Direct numerical simulations of flow in realistic mouth–throat geometries

The flow in a set of four realistic mouth–throat geometries at a flow rate of 30 L/min is studied in order to determine the effect of intrasubject and intersubject variations on the mean flow patterns and the turbulence fluctuations. Direct numerical simulations (DNS) are performed, which fully resolve all the scales in the flow, without requiring a turbulence model. An immersed boundary method is applied on curvilinear grids which simplifies the task of grid generation for the complex extrathoracic geometries and allows the use of a structured grid solver which increases the efficiency of the numerical scheme. Inspection of the mean, responsible for the convective transport of particles, and the fluctuating component of velocity, responsible for turbulent dispersion, allows us to explain in vitro deposition data in the literature obtained in the same mouth–throat models. The results provide insight as to how geometric variation affects aerosol deposition and explain the scatter in deposition data observed in the literature. Geometric variation is shown to have a large impact on both the mean velocity profiles and the turbulence intensities.
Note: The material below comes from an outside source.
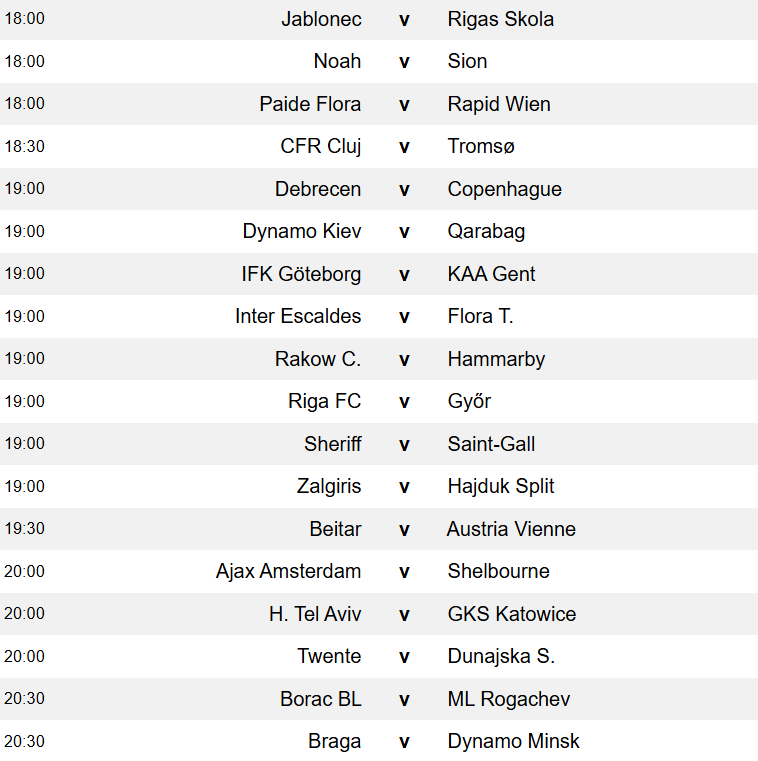Select the KAA Gent team name

[x=491, y=274]
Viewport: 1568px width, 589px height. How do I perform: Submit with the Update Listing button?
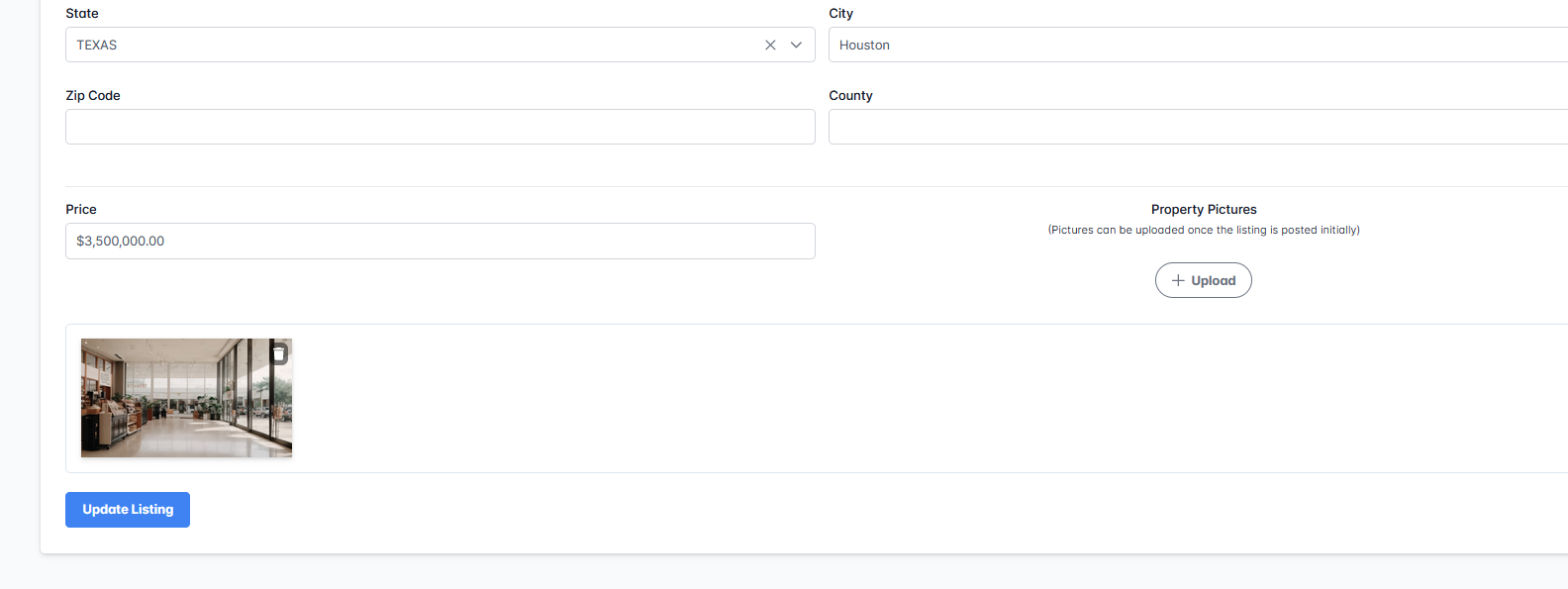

Examination of the flow fields in the various mouth–throat geometries allows us to address the origin of the dependence of deposition on Reynolds number, and provide the physical significance of the empirical Reynolds number correction previously proposed in the literature.

► Direct numerical simulations are performed in realistic mouth–throat geometries. ► Transition to turbulence occurs even if the inflow is laminar. ► Geometric variation has a large effect on both mean flow and turbulent fluctuations. ► The power-law dependence of deposition on Re is demonstrated analytically. ► Both impaction and dispersion are significant mechanisms of extrathoracic deposition.